EXCERPTED DATA

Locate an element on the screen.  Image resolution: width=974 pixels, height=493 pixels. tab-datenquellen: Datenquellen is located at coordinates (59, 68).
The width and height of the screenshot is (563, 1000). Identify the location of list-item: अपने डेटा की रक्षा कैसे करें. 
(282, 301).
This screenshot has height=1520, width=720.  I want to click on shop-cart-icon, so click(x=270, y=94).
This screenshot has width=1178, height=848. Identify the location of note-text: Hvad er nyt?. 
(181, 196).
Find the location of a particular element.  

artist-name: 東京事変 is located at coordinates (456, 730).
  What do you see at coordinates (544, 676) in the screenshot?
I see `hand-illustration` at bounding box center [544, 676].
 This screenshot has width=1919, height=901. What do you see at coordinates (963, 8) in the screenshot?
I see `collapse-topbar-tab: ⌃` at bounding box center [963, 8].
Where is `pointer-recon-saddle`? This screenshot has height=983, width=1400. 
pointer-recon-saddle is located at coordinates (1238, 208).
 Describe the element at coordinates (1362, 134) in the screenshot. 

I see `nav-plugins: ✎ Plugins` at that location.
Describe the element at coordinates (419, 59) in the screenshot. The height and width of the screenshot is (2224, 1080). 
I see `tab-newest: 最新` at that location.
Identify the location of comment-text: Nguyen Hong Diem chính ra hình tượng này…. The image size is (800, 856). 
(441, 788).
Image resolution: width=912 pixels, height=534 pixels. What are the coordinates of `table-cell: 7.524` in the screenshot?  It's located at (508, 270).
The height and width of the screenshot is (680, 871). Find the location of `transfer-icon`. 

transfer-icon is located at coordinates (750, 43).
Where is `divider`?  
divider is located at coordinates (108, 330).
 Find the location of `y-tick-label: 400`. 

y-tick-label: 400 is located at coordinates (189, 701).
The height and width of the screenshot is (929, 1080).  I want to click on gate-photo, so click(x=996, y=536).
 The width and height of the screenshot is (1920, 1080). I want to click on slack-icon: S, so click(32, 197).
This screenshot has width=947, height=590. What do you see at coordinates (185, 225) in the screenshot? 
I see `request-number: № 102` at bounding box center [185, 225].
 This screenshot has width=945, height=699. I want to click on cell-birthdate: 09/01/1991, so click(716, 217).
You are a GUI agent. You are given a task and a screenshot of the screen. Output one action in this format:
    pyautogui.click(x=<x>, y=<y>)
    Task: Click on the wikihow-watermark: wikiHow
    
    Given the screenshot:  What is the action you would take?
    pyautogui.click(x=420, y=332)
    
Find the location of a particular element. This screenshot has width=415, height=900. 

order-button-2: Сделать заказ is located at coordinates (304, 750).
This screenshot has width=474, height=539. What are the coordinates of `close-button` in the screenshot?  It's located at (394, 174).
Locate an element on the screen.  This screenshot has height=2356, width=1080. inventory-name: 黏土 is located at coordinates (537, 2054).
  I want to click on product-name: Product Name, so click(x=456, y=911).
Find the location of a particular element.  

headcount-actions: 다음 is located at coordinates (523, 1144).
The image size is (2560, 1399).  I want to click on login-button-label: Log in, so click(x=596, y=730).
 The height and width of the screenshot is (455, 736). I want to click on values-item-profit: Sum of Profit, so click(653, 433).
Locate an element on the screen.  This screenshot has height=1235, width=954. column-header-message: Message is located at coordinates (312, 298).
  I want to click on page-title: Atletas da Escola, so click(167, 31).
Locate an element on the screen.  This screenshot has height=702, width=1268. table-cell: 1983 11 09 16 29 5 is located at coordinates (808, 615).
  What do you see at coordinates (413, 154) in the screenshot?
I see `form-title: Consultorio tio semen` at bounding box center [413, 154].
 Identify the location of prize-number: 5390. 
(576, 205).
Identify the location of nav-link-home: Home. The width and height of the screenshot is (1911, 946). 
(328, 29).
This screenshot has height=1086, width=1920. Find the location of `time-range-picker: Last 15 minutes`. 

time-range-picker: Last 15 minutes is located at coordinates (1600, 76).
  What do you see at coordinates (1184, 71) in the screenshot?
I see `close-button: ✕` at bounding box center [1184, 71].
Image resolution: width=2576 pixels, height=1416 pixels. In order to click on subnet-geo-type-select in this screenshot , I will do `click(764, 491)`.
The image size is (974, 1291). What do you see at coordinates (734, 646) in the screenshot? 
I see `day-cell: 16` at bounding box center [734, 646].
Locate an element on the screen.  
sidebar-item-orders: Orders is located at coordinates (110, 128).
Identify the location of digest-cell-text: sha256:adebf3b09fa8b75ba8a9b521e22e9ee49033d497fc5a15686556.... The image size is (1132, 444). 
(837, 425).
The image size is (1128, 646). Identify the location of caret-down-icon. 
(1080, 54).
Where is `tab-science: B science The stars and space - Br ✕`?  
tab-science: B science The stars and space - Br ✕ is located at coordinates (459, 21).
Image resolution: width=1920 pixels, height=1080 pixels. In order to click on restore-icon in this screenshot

DESCRIPTION OF THE TASK
Could you format the lines above as a Markdown table with a "Row" column that numbers each entry and a "Line" column that holds its text, leaving out any blank lines?

RESPONSE BOX
| Row | Line |
|---|---|
| 1 | Locate an element on the screen.  Image resolution: width=974 pixels, height=493 pixels. tab-datenquellen: Datenquellen is located at coordinates (59, 68). |
| 2 | The width and height of the screenshot is (563, 1000). Identify the location of list-item: अपने डेटा की रक्षा कैसे करें.  |
| 3 | (282, 301). |
| 4 | This screenshot has height=1520, width=720.  I want to click on shop-cart-icon, so click(x=270, y=94). |
| 5 | This screenshot has width=1178, height=848. Identify the location of note-text: Hvad er nyt?.  |
| 6 | (181, 196). |
| 7 | Find the location of a particular element.   |
| 8 | artist-name: 東京事変 is located at coordinates (456, 730). |
| 9 |   What do you see at coordinates (544, 676) in the screenshot? |
| 10 | I see `hand-illustration` at bounding box center [544, 676]. |
| 11 |  This screenshot has width=1919, height=901. What do you see at coordinates (963, 8) in the screenshot? |
| 12 | I see `collapse-topbar-tab: ⌃` at bounding box center [963, 8]. |
| 13 | Where is `pointer-recon-saddle`? This screenshot has height=983, width=1400.  |
| 14 | pointer-recon-saddle is located at coordinates (1238, 208). |
| 15 |  Describe the element at coordinates (1362, 134) in the screenshot.  |
| 16 | I see `nav-plugins: ✎ Plugins` at that location. |
| 17 | Describe the element at coordinates (419, 59) in the screenshot. The height and width of the screenshot is (2224, 1080).  |
| 18 | I see `tab-newest: 最新` at that location. |
| 19 | Identify the location of comment-text: Nguyen Hong Diem chính ra hình tượng này…. The image size is (800, 856).  |
| 20 | (441, 788). |
| 21 | Image resolution: width=912 pixels, height=534 pixels. What are the coordinates of `table-cell: 7.524` in the screenshot?  It's located at (508, 270). |
| 22 | The height and width of the screenshot is (680, 871). Find the location of `transfer-icon`.  |
| 23 | transfer-icon is located at coordinates (750, 43). |
| 24 | Where is `divider`?   |
| 25 | divider is located at coordinates (108, 330). |
| 26 |  Find the location of `y-tick-label: 400`.  |
| 27 | y-tick-label: 400 is located at coordinates (189, 701). |
| 28 | The height and width of the screenshot is (929, 1080).  I want to click on gate-photo, so click(x=996, y=536). |
| 29 |  The width and height of the screenshot is (1920, 1080). I want to click on slack-icon: S, so click(32, 197). |
| 30 | This screenshot has width=947, height=590. What do you see at coordinates (185, 225) in the screenshot?  |
| 31 | I see `request-number: № 102` at bounding box center [185, 225]. |
| 32 |  This screenshot has width=945, height=699. I want to click on cell-birthdate: 09/01/1991, so click(716, 217). |
| 33 | You are a GUI agent. You are given a task and a screenshot of the screen. Output one action in this format: |
| 34 |     pyautogui.click(x=<x>, y=<y>) |
| 35 |     Task: Click on the wikihow-watermark: wikiHow |
| 36 |     Given the screenshot:  What is the action you would take? |
| 37 |     pyautogui.click(x=420, y=332) |
| 38 | Find the location of a particular element. This screenshot has width=415, height=900.  |
| 39 | order-button-2: Сделать заказ is located at coordinates (304, 750). |
| 40 | This screenshot has width=474, height=539. What are the coordinates of `close-button` in the screenshot?  It's located at (394, 174). |
| 41 | Locate an element on the screen.  This screenshot has height=2356, width=1080. inventory-name: 黏土 is located at coordinates (537, 2054). |
| 42 |   I want to click on product-name: Product Name, so click(x=456, y=911). |
| 43 | Find the location of a particular element.   |
| 44 | headcount-actions: 다음 is located at coordinates (523, 1144). |
| 45 | The image size is (2560, 1399).  I want to click on login-button-label: Log in, so click(x=596, y=730). |
| 46 |  The height and width of the screenshot is (455, 736). I want to click on values-item-profit: Sum of Profit, so click(653, 433). |
| 47 | Locate an element on the screen.  This screenshot has height=1235, width=954. column-header-message: Message is located at coordinates (312, 298). |
| 48 |   I want to click on page-title: Atletas da Escola, so click(167, 31). |
| 49 | Locate an element on the screen.  This screenshot has height=702, width=1268. table-cell: 1983 11 09 16 29 5 is located at coordinates (808, 615). |
| 50 |   What do you see at coordinates (413, 154) in the screenshot? |
| 51 | I see `form-title: Consultorio tio semen` at bounding box center [413, 154]. |
| 52 |  Identify the location of prize-number: 5390.  |
| 53 | (576, 205). |
| 54 | Identify the location of nav-link-home: Home. The width and height of the screenshot is (1911, 946).  |
| 55 | (328, 29). |
| 56 | This screenshot has height=1086, width=1920. Find the location of `time-range-picker: Last 15 minutes`.  |
| 57 | time-range-picker: Last 15 minutes is located at coordinates (1600, 76). |
| 58 |   What do you see at coordinates (1184, 71) in the screenshot? |
| 59 | I see `close-button: ✕` at bounding box center [1184, 71]. |
| 60 | Image resolution: width=2576 pixels, height=1416 pixels. In order to click on subnet-geo-type-select in this screenshot , I will do `click(764, 491)`. |
| 61 | The image size is (974, 1291). What do you see at coordinates (734, 646) in the screenshot?  |
| 62 | I see `day-cell: 16` at bounding box center [734, 646]. |
| 63 | Locate an element on the screen.   |
| 64 | sidebar-item-orders: Orders is located at coordinates (110, 128). |
| 65 | Identify the location of digest-cell-text: sha256:adebf3b09fa8b75ba8a9b521e22e9ee49033d497fc5a15686556.... The image size is (1132, 444).  |
| 66 | (837, 425). |
| 67 | The image size is (1128, 646). Identify the location of caret-down-icon.  |
| 68 | (1080, 54). |
| 69 | Where is `tab-science: B science The stars and space - Br ✕`?   |
| 70 | tab-science: B science The stars and space - Br ✕ is located at coordinates (459, 21). |
| 71 | Image resolution: width=1920 pixels, height=1080 pixels. In order to click on restore-icon in this screenshot |